■ Extracted records ■
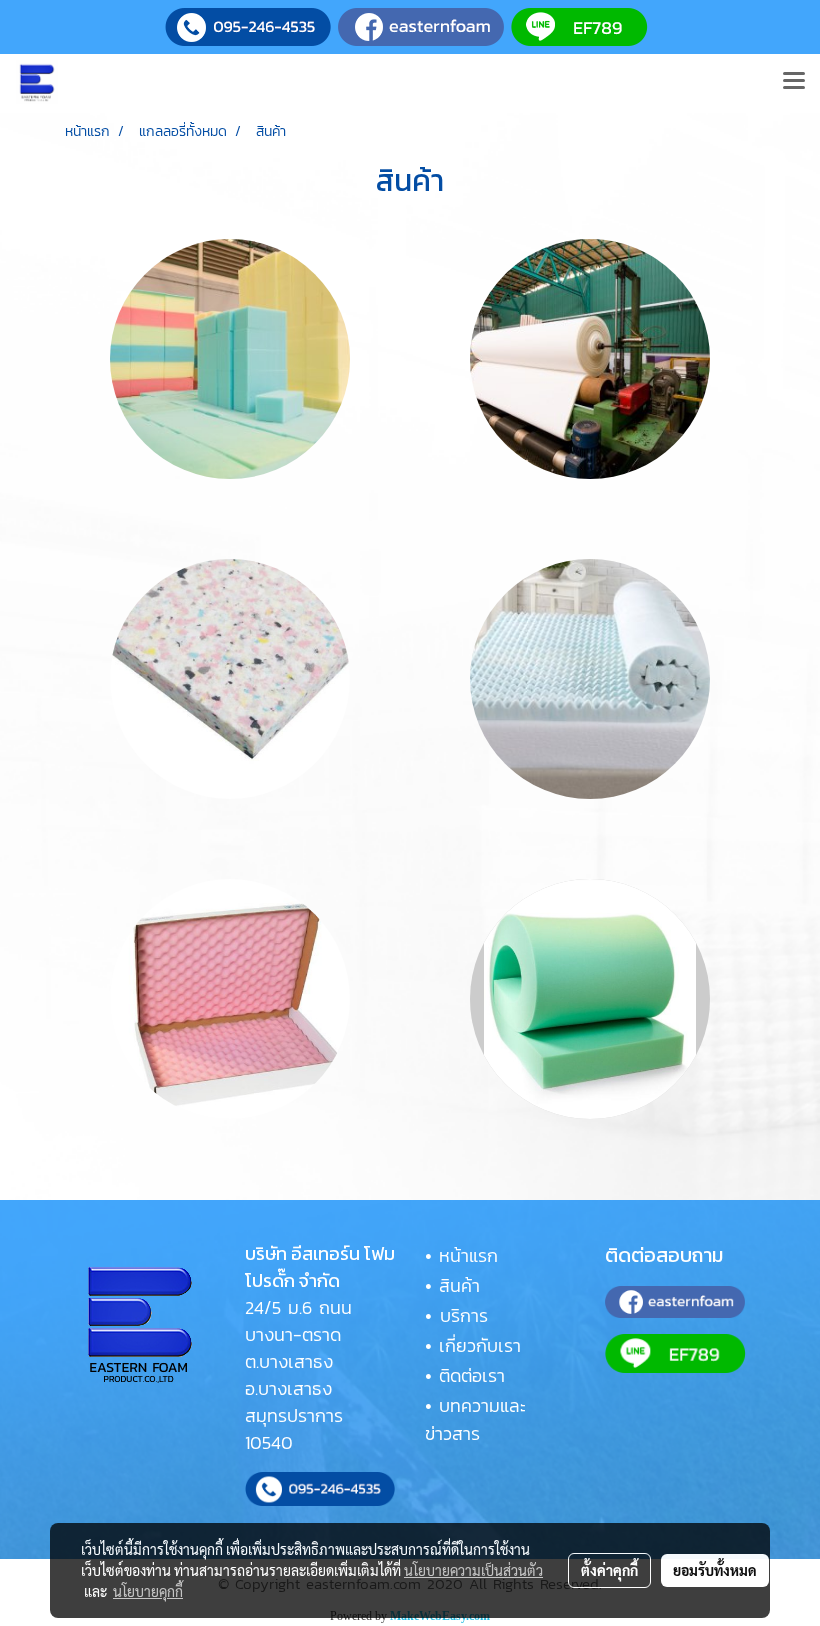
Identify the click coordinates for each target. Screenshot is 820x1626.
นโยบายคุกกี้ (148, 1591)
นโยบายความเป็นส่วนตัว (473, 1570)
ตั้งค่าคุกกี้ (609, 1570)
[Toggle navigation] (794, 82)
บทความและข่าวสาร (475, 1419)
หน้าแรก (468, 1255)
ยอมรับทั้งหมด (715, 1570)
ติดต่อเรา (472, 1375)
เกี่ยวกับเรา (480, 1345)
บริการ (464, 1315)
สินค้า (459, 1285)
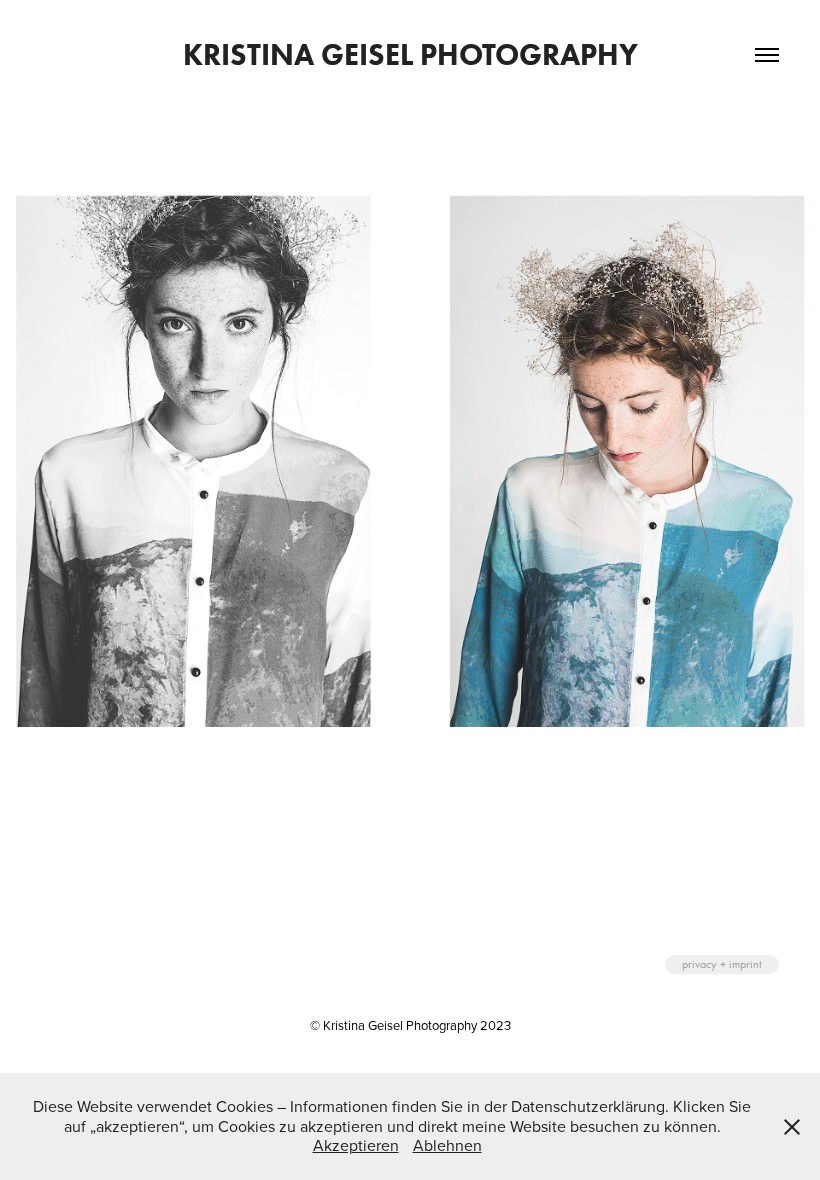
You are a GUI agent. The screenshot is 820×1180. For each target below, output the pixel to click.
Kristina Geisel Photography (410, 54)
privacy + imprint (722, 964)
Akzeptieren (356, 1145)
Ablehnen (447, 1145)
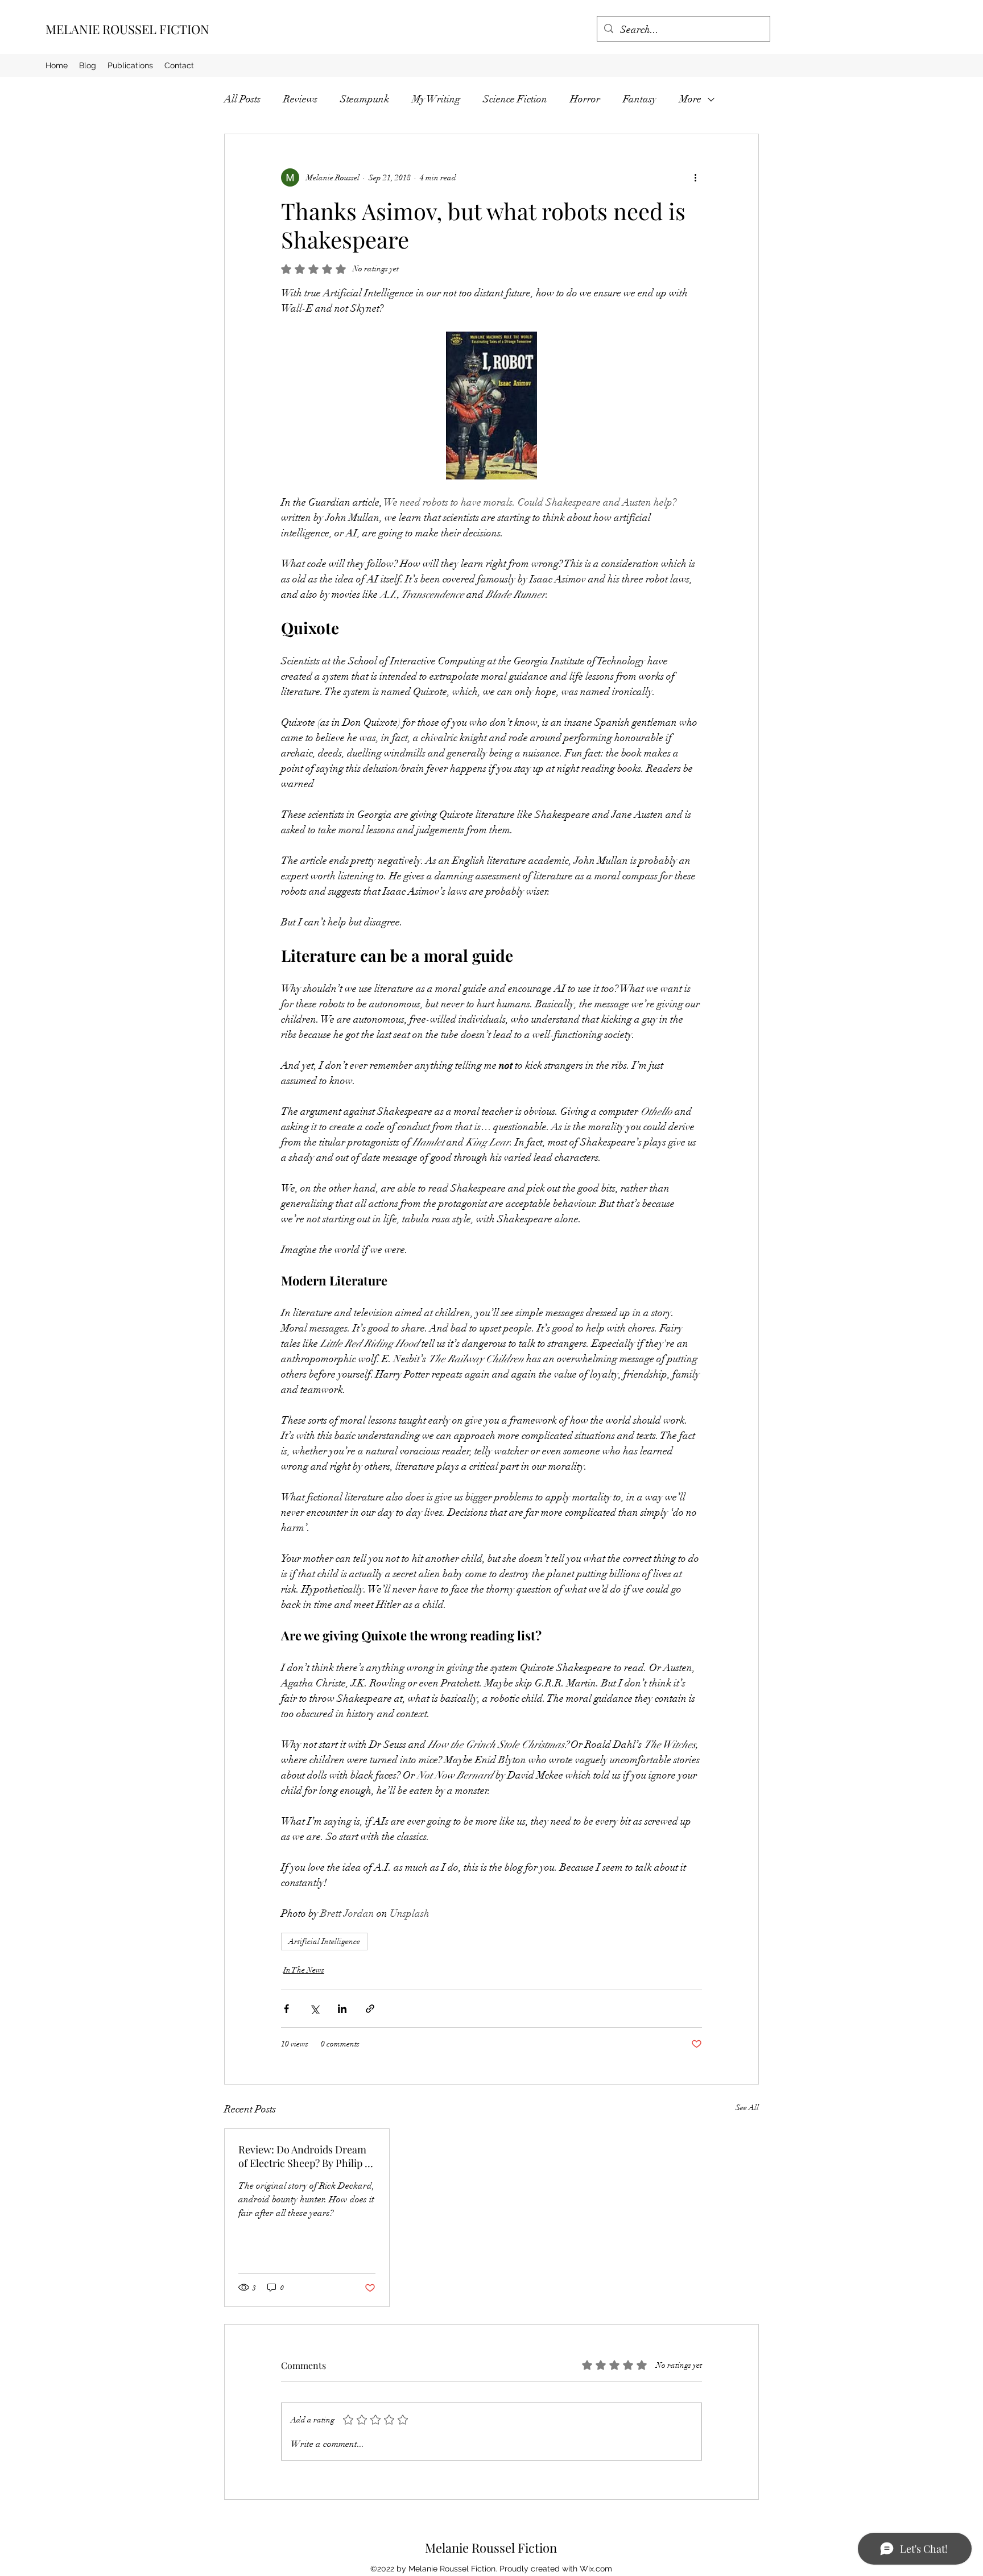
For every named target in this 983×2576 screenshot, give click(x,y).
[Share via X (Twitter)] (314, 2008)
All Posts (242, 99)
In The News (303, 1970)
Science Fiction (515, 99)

■ Exercise goal ■
Among the lines above, find those holding "target" and copy each one.

■ Task response ■
Identify the click coordinates for each target. Screenshot is 820x1626.
You are a GUI agent. The screenshot is 820×1180. For each target below, output the pixel to click.
For every named target in this 983×2576 screenshot, give click(x,y).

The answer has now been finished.